Younes Abouyaaqoub tinha 22 anos. Nascido em Marrocos, vivia desde criança na Catalunha, na cidade de Ripoll. Gostava de carros, era fanático de futebol e praticava escalada. Era bom aluno e tido como exemplo pelos pais dos seus amigos. Tinha um emprego estável como soldador numa empresa metalúrgica, sendo considerado um trabalhador exemplar. Ajudava os vizinhos a subir as compras do supermercado nas escadas. Era considerado simpático, generoso e alegre por quem o conhecia.
Após ter sido radicalizado pelo Imã Es Satty, um certo dia, Younes decide conduzir uma carrinha contra uma multidão nas Ramblas. Uma rua do mundo, conhecida pela sua diversidade cultural, onde todos os dias circulam pacificamente cidadãos de todas origens, raças e religiões. Younes não se detém no primeiro atropelamento, nem no segundo. Continua com frieza e determinação uma e outra vez até matar 13 pessoas e ferir mais de uma centena.
Após embater com a carrinha que conduzia contra um quiosque, sai da mesma pelo seu próprio pé e caminha por Barcelona com tranquilidade. Para fugir do centro da cidade, consegue roubar um carro, não sem antes apunhalar até a morte o seu dono, o catalão Pau Perez. Depois de uns dias fugido, Los Mossos localizam-no em Subirats, perto de Barcelona. No momento do confronto com a polícia, Younes usava um colete bomba falso e foi baleado mortalmente. Talvez desejasse a própria morte.

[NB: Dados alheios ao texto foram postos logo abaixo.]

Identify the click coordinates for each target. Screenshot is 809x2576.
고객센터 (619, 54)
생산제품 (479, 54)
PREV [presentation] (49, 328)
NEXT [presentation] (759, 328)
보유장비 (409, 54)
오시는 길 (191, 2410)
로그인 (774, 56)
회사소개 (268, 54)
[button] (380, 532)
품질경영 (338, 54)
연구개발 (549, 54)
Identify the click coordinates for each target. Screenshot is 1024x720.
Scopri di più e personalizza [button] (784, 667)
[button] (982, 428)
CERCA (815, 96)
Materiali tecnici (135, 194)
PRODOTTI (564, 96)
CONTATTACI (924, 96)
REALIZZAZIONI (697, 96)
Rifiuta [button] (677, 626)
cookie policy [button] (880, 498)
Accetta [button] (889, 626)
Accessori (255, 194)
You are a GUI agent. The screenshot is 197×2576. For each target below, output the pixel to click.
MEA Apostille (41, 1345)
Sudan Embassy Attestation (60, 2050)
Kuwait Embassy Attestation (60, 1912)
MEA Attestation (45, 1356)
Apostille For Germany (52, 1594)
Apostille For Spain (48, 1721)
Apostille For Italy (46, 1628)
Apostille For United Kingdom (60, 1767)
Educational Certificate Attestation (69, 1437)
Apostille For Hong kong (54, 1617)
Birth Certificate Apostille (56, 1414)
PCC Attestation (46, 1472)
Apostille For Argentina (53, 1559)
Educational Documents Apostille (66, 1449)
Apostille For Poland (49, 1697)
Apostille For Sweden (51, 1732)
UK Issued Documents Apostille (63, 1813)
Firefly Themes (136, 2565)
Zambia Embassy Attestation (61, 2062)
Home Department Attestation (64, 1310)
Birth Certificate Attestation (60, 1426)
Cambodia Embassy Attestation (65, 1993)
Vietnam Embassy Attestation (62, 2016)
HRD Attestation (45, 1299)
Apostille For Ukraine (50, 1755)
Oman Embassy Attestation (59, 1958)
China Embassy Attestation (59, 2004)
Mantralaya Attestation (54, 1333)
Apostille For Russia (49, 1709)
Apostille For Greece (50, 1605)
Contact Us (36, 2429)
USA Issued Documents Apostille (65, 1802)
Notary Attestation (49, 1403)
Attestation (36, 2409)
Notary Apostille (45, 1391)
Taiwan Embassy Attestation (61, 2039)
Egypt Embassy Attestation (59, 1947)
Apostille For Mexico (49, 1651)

Os detalhes mais sórdidos desta história de terror circulam pelo mundo como se de uma novela se tratasse causando estupefação e revolta. Como pode Younes passar de jovem exemplar a monstro que mata a sangue frio e sem escrúpulos civis inocentes? Como pode alguém perder o respeito pela sua própria vida e pela dos outros? O que foi necessário para quebrar a mente deste jovem? O que pretendem estes terroristas afinal? Quais os seus verdadeiros objetivos? Quem são os culpados?
Esta revolta interior, este sentimento de impunidade, de incompreensão, de necessidade de justiça que sentimos é precisamente um dos principais objetivos do terrorismo islâmico. É verdade que os fundamentalistas pretendem a desforra histórica das cruzadas, que procuram o martírio, que buscam ganhos nas disputas territoriais do ambicionado califado. Porém, acima de tudo, os terroristas islâmicos pretendem provocar medo e consternação, pretendem chocar-nos. Sabem como funcionam os media ocidentais. Sabem como funciona o viés cognitivo da associação islão/terrorismo. Sabem que a cada atentado será mais difícil conciliar a opinião pública ocidental com o islão. E é esse o confronto que pretendem.
De nada serve dizerem-nos que é mais provável ser atropelado por um carro, morrer num acidente de viação, ser morto num assalto ou ser atingido por um raio do que morrer num atentado terrorista. De pouco serve intelectuais, políticos, líderes espirituais, eu próprio neste artigo dizermos que o Islão é paz e não terrorismo. O nosso cérebro, depois de saber os contornos chocantes da história de Younes Abouyaaqoub, vai cair no viés cognitivo e a islamofobia vai crescendo. Não será por acaso que os terroristas islâmicos procuram formas cada vez mais chocantes de executar os atentados. Talvez não sejam as mais eficazes, mas são as mais chocantes.
É precisamente este o paradoxo que enfrentamos: os terroristas executam atentados porque querem chocar a opinião pública ocidental e aumentar o fosso entre o Ocidente e o Islão. E o que fazemos nós? Garantimos, através dos media, que todo o mundo ocidental fica chocado com as imagens e história dos acontecimentos. O nosso sistema e o nosso comportamento estão a incentivar o terrorismo.
Não deveríamos procurar frustrar os objetivos dos terroristas? Deveria eu conhecer os sórdidos detalhes da história de Younes Abouyaaqoub? Até que ponto seria legítimo restringir a liberdade de imprensa em situações de atentados terroristas? Não deverá prevalecer neste caso o valor da segurança e da vida sobre o da liberdade de imprensa? É um debate em curso que deveremos encarar com muita seriedade.